We talk about it a lot, but it's amazing how wonderful he is, all the while working to breathe. 

We can only pray that breathing comes easier, soon.  Because easy breathing makes me smile, and that makes him smile and that makes me smile.




Thursday, November 13, 2014

Red, White and Blue

Winter arrived in Minnesota this week.  And it was Veteran's Day, so it seemed fitting to do a patriotic summer photodump of our Independence Day celebrations. 
 
We have now spent the 4th of July morning in Wayzata at the pancake breakfast for the past two years.  It is a hit, for everyone.  Miniature trains, cannons, Lake Minnetonka, big trains, family and pancakes.  What's not to love?



We met up with our train-loving cousins and they watched trains while the adults waited in the looooonngggg line to get pancakes.







Then we found a spot near the water to have our pancake picnic.


And attempted a picture of the four cousins...this is the BEST one....eeek. 



This was the beginning of Hattie coming out of her shell.  These are the first pictures in a public place that I'm not holding her and she's not clinging to my leg.

I love when I catch a look on Griffy's face.  He already looks older than this now...I'm glad to have this look captured.

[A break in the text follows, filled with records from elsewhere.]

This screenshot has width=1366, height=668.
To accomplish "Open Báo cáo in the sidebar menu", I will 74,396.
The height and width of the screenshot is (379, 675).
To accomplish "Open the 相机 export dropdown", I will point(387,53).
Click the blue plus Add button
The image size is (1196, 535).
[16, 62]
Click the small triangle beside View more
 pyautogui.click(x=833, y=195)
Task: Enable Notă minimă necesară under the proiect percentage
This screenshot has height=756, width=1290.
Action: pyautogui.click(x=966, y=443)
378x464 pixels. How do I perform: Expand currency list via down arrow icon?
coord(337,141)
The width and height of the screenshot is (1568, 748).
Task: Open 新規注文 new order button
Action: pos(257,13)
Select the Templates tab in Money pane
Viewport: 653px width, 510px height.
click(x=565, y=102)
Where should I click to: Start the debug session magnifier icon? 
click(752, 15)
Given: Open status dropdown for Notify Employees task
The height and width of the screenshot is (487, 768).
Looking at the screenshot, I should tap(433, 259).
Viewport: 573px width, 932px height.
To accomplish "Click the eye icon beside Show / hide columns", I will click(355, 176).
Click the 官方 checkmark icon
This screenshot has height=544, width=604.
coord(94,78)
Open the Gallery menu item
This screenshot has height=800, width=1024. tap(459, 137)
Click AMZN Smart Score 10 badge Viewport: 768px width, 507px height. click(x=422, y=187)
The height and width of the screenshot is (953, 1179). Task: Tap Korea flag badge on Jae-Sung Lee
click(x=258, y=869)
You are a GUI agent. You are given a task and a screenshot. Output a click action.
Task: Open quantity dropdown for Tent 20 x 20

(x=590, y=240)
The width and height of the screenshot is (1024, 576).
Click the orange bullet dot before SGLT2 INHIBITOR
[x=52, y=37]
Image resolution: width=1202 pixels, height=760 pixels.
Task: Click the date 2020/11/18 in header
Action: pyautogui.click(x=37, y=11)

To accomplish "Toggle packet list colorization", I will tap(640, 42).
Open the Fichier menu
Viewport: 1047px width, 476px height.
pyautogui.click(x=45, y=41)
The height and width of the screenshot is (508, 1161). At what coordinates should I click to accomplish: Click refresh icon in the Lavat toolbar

Our cousins....what a beautiful family.
Nice smile...Griff.



I also love when I capture a look of love.  Look how he loves her.  And the joy he brings her.  LOVE.
If you want to know a certain way to a little boy's heart....wrestle and rough play.  Pa's got it down.
...and the way to a little girl's heart:).
I love how Pa is just laying in the middle of the pancake picnic in downtown Wayzata...
...winning them all over.

Then we rounded out the morning with a game of kiddie golf. 


These are the pictures I save for when they join the pro-tour someday and I can say that I was their caddy long ago.  Levi couldn't fall asleep the night before because he was so nervous/excited for his golf tournament.  Already so dedicated.


I have really started to enjoy the 4th of July.  It's a genius holiday.  No muss, no fuss, no presents.  Celebrating Freedom.  With family and friends.  Thank you to all who make our freedom possible.